The album, which will be re-released on Tuesday in a remastered 25th anniversary edition, marked the first time U2 worked with Brian Eno and Lanois, two producers who would collaborate with the band several times more, and not always in a conventional studio setting.

Before arriving at Ireland's Slane Castle, an 18th Century structure overlooking the River Boyne, the Canadian-born Lanois had recorded in unusual places and he was ready to lend that expertise to U2 and its singer Bono.

Bono was looking for a different kind of location, a building that had ghosts in the walls and some kind of a sense of history, Lanois told Reuters. So that we weren't just in an empty modern warehouse, that we were actually feeling the presence of goings-on from the past, he said.

Over the years, the multi-instrumentalist Lanois has worked everywhere from an excavated Mexican mountaintop to a Victorian mansion in New Orleans, and he said he likes to record in unusual settings because it fosters creativity.

For U2's latest album, the current No Line on the Horizon, the pair helped produce sessions in a Moroccan riad, an interior garden open to the sky.

We enter a location with a sound in mind, Lanois said.

In the case of Unforgettable Fire, Lanois initially thought Slane Castle's ballroom would be an ideal place to record but found it was too large. So, the band moved to a library where they were surrounded by books, which was more compact and offered better sound quality.

In the end, Lanois found that having the entire band living in the castle together during the recording helped foster a certain camaraderie. The best part of it is that everyone was living there, (in the castle), Lanois said.

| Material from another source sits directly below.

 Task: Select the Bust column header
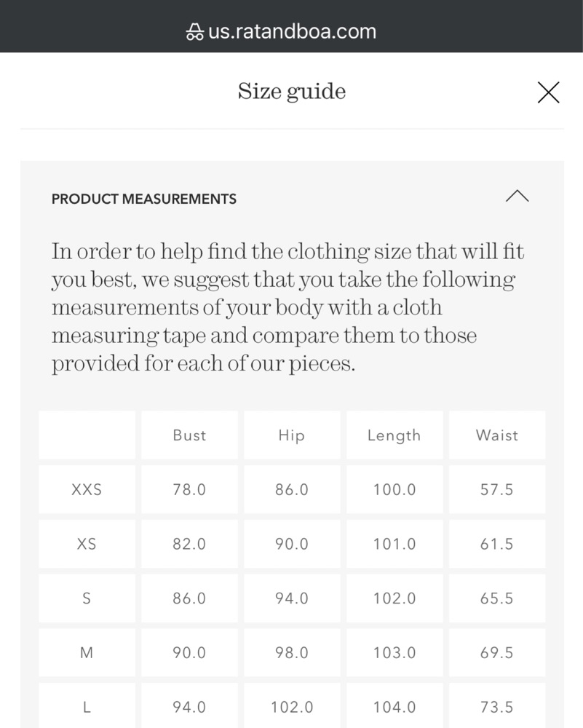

In the end, the dedication and the commitment that took us to the locale is probably the thing that's going to get under people's skins, he said.

The Unforgettable Fire featured the hit single Pride (In the Name of Love) and other songs like Bad and A Sort of Homecoming. The re-released version out Tuesday will include two previously unheard tracks from the Slane Castle sessions, Yoshino Blossom and Disappearing Act.